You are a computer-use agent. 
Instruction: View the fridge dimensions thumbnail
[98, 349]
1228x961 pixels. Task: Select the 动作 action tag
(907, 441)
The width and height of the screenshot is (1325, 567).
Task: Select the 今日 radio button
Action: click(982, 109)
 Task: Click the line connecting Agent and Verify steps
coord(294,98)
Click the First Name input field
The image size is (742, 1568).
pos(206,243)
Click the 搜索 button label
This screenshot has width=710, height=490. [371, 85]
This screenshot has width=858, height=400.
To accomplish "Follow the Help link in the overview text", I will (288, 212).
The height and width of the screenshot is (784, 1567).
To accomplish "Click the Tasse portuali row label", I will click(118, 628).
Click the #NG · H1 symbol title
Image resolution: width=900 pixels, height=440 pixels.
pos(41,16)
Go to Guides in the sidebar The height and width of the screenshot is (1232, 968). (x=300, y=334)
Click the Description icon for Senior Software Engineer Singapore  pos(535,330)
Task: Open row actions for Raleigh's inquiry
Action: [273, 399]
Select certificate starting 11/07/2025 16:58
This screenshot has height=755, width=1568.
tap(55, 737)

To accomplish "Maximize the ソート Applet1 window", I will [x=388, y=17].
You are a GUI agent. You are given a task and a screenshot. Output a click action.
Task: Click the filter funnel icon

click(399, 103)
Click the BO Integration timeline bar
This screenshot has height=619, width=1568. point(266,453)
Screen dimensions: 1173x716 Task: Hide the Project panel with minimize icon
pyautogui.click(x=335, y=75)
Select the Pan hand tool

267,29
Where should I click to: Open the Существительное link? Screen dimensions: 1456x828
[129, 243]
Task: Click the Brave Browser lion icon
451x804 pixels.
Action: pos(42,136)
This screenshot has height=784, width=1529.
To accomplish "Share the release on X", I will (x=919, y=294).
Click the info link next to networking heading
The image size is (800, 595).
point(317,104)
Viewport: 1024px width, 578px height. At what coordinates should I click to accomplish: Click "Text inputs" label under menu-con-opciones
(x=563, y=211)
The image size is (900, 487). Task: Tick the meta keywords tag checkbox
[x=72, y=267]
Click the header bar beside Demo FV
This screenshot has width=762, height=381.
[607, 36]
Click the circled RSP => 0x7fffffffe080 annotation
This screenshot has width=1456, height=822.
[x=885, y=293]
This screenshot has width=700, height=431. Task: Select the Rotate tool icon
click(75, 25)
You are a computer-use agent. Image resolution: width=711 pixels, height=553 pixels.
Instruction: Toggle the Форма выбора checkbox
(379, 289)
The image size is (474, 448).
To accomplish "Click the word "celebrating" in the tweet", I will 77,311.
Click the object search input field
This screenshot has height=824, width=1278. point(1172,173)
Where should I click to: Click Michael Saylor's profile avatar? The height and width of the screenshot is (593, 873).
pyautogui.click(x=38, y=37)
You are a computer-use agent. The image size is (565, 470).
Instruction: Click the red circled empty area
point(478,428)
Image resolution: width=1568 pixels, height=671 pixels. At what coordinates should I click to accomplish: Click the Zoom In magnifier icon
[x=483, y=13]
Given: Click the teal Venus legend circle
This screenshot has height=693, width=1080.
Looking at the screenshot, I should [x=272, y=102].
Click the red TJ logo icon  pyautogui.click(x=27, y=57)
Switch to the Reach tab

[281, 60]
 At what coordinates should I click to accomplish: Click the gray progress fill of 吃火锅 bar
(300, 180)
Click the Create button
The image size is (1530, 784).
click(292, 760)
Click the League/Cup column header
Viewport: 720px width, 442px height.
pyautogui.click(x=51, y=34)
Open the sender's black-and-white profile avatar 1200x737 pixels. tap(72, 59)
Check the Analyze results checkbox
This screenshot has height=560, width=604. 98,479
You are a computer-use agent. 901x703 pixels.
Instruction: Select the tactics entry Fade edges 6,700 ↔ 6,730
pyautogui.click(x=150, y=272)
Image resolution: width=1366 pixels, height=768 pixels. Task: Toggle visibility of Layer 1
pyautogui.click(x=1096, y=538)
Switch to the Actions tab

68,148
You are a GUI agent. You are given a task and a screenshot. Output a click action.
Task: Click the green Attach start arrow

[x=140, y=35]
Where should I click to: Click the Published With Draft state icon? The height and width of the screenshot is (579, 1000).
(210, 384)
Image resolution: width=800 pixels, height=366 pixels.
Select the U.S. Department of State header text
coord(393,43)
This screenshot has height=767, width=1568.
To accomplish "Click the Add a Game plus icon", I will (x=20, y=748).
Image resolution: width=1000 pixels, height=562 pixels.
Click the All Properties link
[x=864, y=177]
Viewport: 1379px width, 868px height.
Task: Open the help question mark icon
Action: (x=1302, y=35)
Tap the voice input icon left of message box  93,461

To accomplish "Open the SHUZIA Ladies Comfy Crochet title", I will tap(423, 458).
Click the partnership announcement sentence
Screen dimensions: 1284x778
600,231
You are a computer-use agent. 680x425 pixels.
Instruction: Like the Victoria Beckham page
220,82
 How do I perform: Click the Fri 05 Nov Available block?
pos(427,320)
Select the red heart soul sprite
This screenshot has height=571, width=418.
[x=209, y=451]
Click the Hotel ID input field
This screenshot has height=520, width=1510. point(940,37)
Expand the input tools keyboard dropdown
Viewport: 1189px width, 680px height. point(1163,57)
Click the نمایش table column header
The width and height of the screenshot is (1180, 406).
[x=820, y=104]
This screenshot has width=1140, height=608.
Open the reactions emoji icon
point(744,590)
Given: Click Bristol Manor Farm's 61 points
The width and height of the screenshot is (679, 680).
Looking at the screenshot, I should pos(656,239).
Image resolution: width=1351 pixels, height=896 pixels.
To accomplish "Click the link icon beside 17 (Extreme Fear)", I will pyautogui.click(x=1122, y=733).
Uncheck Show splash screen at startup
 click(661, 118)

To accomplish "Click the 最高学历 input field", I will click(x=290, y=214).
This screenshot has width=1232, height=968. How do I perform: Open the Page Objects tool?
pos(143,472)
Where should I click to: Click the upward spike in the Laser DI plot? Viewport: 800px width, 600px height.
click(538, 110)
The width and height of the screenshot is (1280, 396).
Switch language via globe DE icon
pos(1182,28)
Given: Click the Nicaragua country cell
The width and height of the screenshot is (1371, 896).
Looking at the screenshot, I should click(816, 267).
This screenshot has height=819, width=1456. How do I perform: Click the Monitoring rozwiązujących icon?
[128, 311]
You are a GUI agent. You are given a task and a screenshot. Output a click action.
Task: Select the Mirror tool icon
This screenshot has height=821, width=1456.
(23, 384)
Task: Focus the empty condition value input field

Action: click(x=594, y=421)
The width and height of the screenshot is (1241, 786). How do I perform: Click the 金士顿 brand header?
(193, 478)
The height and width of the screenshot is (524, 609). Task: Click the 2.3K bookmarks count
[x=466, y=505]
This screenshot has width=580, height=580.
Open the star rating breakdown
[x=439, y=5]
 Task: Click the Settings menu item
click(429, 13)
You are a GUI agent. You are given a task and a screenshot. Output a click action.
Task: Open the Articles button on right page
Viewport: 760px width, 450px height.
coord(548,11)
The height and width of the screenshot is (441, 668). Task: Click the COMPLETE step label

------------------------------------

WHAT YOU ARE ASKED TO DO> All records must be transcribed exactly, with none left out.

ANSWER>
You are a computer-use agent. 
Instruction: View the fridge dimensions thumbnail
[98, 349]
1228x961 pixels. Task: Select the 动作 action tag
(907, 441)
The width and height of the screenshot is (1325, 567).
Task: Select the 今日 radio button
Action: click(982, 109)
 Task: Click the line connecting Agent and Verify steps
coord(294,98)
Click the First Name input field
The image size is (742, 1568).
pos(206,243)
Click the 搜索 button label
This screenshot has width=710, height=490. [371, 85]
This screenshot has width=858, height=400.
To accomplish "Follow the Help link in the overview text", I will (288, 212).
The height and width of the screenshot is (784, 1567).
To accomplish "Click the Tasse portuali row label", I will click(118, 628).
Click the #NG · H1 symbol title
Image resolution: width=900 pixels, height=440 pixels.
pos(41,16)
Go to Guides in the sidebar The height and width of the screenshot is (1232, 968). (x=300, y=334)
Click the Description icon for Senior Software Engineer Singapore  pos(535,330)
Task: Open row actions for Raleigh's inquiry
Action: [273, 399]
Select certificate starting 11/07/2025 16:58
This screenshot has height=755, width=1568.
tap(55, 737)

To accomplish "Maximize the ソート Applet1 window", I will [x=388, y=17].
You are a GUI agent. You are given a task and a screenshot. Output a click action.
Task: Click the filter funnel icon

click(399, 103)
Click the BO Integration timeline bar
This screenshot has height=619, width=1568. point(266,453)
Screen dimensions: 1173x716 Task: Hide the Project panel with minimize icon
pyautogui.click(x=335, y=75)
Select the Pan hand tool

267,29
Where should I click to: Open the Существительное link? Screen dimensions: 1456x828
[129, 243]
Task: Click the Brave Browser lion icon
451x804 pixels.
Action: pos(42,136)
This screenshot has height=784, width=1529.
To accomplish "Share the release on X", I will (x=919, y=294).
Click the info link next to networking heading
The image size is (800, 595).
point(317,104)
Viewport: 1024px width, 578px height. At what coordinates should I click to accomplish: Click "Text inputs" label under menu-con-opciones
(x=563, y=211)
The image size is (900, 487). Task: Tick the meta keywords tag checkbox
[x=72, y=267]
Click the header bar beside Demo FV
This screenshot has width=762, height=381.
[607, 36]
Click the circled RSP => 0x7fffffffe080 annotation
This screenshot has width=1456, height=822.
[x=885, y=293]
This screenshot has width=700, height=431. Task: Select the Rotate tool icon
click(75, 25)
You are a computer-use agent. Image resolution: width=711 pixels, height=553 pixels.
Instruction: Toggle the Форма выбора checkbox
(379, 289)
The image size is (474, 448).
To accomplish "Click the word "celebrating" in the tweet", I will 77,311.
Click the object search input field
This screenshot has height=824, width=1278. point(1172,173)
Where should I click to: Click Michael Saylor's profile avatar? The height and width of the screenshot is (593, 873).
pyautogui.click(x=38, y=37)
You are a computer-use agent. The image size is (565, 470).
Instruction: Click the red circled empty area
point(478,428)
Image resolution: width=1568 pixels, height=671 pixels. At what coordinates should I click to accomplish: Click the Zoom In magnifier icon
[x=483, y=13]
Given: Click the teal Venus legend circle
This screenshot has height=693, width=1080.
Looking at the screenshot, I should [x=272, y=102].
Click the red TJ logo icon  pyautogui.click(x=27, y=57)
Switch to the Reach tab

[281, 60]
 At what coordinates should I click to accomplish: Click the gray progress fill of 吃火锅 bar
(300, 180)
Click the Create button
The image size is (1530, 784).
click(292, 760)
Click the League/Cup column header
Viewport: 720px width, 442px height.
pyautogui.click(x=51, y=34)
Open the sender's black-and-white profile avatar 1200x737 pixels. tap(72, 59)
Check the Analyze results checkbox
This screenshot has height=560, width=604. 98,479
You are a computer-use agent. 901x703 pixels.
Instruction: Select the tactics entry Fade edges 6,700 ↔ 6,730
pyautogui.click(x=150, y=272)
Image resolution: width=1366 pixels, height=768 pixels. Task: Toggle visibility of Layer 1
pyautogui.click(x=1096, y=538)
Switch to the Actions tab

68,148
You are a GUI agent. You are given a task and a screenshot. Output a click action.
Task: Click the green Attach start arrow

[x=140, y=35]
Where should I click to: Click the Published With Draft state icon? The height and width of the screenshot is (579, 1000).
(210, 384)
Image resolution: width=800 pixels, height=366 pixels.
Select the U.S. Department of State header text
coord(393,43)
This screenshot has height=767, width=1568.
To accomplish "Click the Add a Game plus icon", I will (x=20, y=748).
Image resolution: width=1000 pixels, height=562 pixels.
Click the All Properties link
[x=864, y=177]
Viewport: 1379px width, 868px height.
Task: Open the help question mark icon
Action: (x=1302, y=35)
Tap the voice input icon left of message box  93,461

To accomplish "Open the SHUZIA Ladies Comfy Crochet title", I will tap(423, 458).
Click the partnership announcement sentence
Screen dimensions: 1284x778
600,231
You are a computer-use agent. 680x425 pixels.
Instruction: Like the Victoria Beckham page
220,82
 How do I perform: Click the Fri 05 Nov Available block?
pos(427,320)
Select the red heart soul sprite
This screenshot has height=571, width=418.
[x=209, y=451]
Click the Hotel ID input field
This screenshot has height=520, width=1510. point(940,37)
Expand the input tools keyboard dropdown
Viewport: 1189px width, 680px height. point(1163,57)
Click the نمایش table column header
The width and height of the screenshot is (1180, 406).
[x=820, y=104]
This screenshot has width=1140, height=608.
Open the reactions emoji icon
point(744,590)
Given: Click Bristol Manor Farm's 61 points
The width and height of the screenshot is (679, 680).
Looking at the screenshot, I should pos(656,239).
Image resolution: width=1351 pixels, height=896 pixels.
To accomplish "Click the link icon beside 17 (Extreme Fear)", I will pyautogui.click(x=1122, y=733).
Uncheck Show splash screen at startup
 click(661, 118)

To accomplish "Click the 最高学历 input field", I will click(x=290, y=214).
This screenshot has width=1232, height=968. How do I perform: Open the Page Objects tool?
pos(143,472)
Where should I click to: Click the upward spike in the Laser DI plot? Viewport: 800px width, 600px height.
click(538, 110)
The width and height of the screenshot is (1280, 396).
Switch language via globe DE icon
pos(1182,28)
Given: Click the Nicaragua country cell
The width and height of the screenshot is (1371, 896).
Looking at the screenshot, I should click(816, 267).
This screenshot has height=819, width=1456. How do I perform: Click the Monitoring rozwiązujących icon?
[128, 311]
You are a GUI agent. You are given a task and a screenshot. Output a click action.
Task: Select the Mirror tool icon
This screenshot has height=821, width=1456.
(23, 384)
Task: Focus the empty condition value input field

Action: click(x=594, y=421)
The width and height of the screenshot is (1241, 786). How do I perform: Click the 金士顿 brand header?
(193, 478)
The height and width of the screenshot is (524, 609). Task: Click the 2.3K bookmarks count
[x=466, y=505]
This screenshot has width=580, height=580.
Open the star rating breakdown
[x=439, y=5]
 Task: Click the Settings menu item
click(429, 13)
You are a GUI agent. You are given a task and a screenshot. Output a click action.
Task: Open the Articles button on right page
Viewport: 760px width, 450px height.
coord(548,11)
The height and width of the screenshot is (441, 668). Task: Click the COMPLETE step label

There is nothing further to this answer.